Depois do nascimento, já nos primeiros meses de vida, outras questões de estereotipagem de gênero continuam emergindo no cotidiano das crianças e suas famílias. Em um dia em que a psicóloga e seu companheiro levaram o filho para vacinação no posto de saúde, a enfermeira olhou a chupeta rosa do pequeno e exclamou: “Nossa! Não acredito que seus pais fizeram isso com você!”. A mãe reagiu de pronto: “Sim, ele gosta de todas as cores, já teve chupeta roxa, verde, laranja e azul!”. A psicóloga comenta que poderia ter ficado calada, mas quis plantar ali uma sementinha de reflexão em uma pessoa que desconhece a discussão de gênero.

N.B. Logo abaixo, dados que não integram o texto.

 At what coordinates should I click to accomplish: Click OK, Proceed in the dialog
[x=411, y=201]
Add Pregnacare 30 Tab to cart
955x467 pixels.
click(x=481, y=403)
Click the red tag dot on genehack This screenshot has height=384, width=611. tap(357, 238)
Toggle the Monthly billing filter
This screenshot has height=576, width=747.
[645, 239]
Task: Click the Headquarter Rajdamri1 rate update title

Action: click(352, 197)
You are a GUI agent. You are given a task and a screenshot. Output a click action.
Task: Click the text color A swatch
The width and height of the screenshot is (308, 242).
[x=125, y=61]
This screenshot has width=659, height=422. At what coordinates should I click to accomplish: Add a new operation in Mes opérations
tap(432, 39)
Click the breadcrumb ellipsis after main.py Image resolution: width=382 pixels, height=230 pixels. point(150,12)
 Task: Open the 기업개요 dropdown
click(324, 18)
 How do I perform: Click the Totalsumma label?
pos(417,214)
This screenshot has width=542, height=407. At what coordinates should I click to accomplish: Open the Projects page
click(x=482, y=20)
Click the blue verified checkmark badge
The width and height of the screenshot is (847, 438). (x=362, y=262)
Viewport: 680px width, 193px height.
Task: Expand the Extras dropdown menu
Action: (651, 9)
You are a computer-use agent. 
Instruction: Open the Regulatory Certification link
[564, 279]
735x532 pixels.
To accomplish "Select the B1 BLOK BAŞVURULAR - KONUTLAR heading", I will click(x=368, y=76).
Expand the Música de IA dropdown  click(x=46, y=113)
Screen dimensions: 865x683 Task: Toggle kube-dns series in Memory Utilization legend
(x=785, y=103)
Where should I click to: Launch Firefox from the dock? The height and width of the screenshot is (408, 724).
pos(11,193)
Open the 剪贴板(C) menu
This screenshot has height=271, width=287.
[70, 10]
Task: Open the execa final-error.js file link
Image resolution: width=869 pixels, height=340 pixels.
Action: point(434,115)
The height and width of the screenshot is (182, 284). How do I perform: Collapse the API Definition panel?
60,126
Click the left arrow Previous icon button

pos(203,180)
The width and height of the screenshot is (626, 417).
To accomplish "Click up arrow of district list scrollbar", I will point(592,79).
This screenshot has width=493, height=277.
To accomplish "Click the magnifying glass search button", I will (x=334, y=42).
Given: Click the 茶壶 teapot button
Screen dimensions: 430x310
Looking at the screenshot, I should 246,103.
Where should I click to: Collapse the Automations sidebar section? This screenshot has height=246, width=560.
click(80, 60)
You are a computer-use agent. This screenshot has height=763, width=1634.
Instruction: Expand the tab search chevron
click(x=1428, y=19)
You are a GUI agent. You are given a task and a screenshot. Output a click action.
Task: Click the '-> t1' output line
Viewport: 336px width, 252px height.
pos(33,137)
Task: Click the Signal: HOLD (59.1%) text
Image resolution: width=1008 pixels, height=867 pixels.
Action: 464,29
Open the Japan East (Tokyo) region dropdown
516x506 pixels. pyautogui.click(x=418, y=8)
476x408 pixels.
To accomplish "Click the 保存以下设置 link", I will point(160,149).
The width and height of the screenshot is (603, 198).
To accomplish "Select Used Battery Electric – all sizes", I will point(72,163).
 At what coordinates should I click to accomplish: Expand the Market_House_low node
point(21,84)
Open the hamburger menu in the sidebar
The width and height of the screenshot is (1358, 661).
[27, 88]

O maior instinto da infância é experimentar, conhecer e descobrir. Limitar as descobertas por conta dos estereótipos de gênero é frear inúmeras possibilidades de aprendizagem que poderiam delinear outro futuro para a criança, o que gera impactos em ambos os sexos. Assim, aponta a psicóloga, a menina pode se envolver com esportes e mecânica e o menino pode se familiarizar com o ambiente da cozinha e brincar com bonecas, temas que farão parte da realidade de ambos na vida adulta.
Essas experimentações se manifestam muito cedo. Na casa da pesquisadora, chegou uma hora que o fogão se tornou objeto de curiosidade do filho. “É perigoso para uma criança de dois anos estar em contato com o fogão. Para matar essa curiosidade, minha mãe quis dar um fogão de brinquedo de presente para meu filho. Ela disse que procurou muito e não encontrou um que não fosse rosa. Por que só tem rosa?”.
As dicotomias entre feminilidade e masculinidade criam diversas desigualdades, como repressões, discriminações, violências e desvalorização salarial. “Gostaria que os adultos pensassem muito neles enquanto homens e mulheres. Se eles não têm essas questões bem resolvidas, acabam passando para a criança os fantasmas e preconceitos de gênero. É importante deixar que elas escolham o que querem”, conta.
É por isso que ela chama a atenção para que essa questão esteja presente também no espaço escolar. Conversas, debates e mediações de conflito relacionados à temática da desigualdade de gênero na escola são ações que precisam constar do planejamento dos educadores. Na escola em que o filho de Vivian estuda, por exemplo, essas discussões levaram a algumas mudanças. Hoje, as meninas e os meninos se fantasiam de princesa, assim como ambos também brincam de super-herói.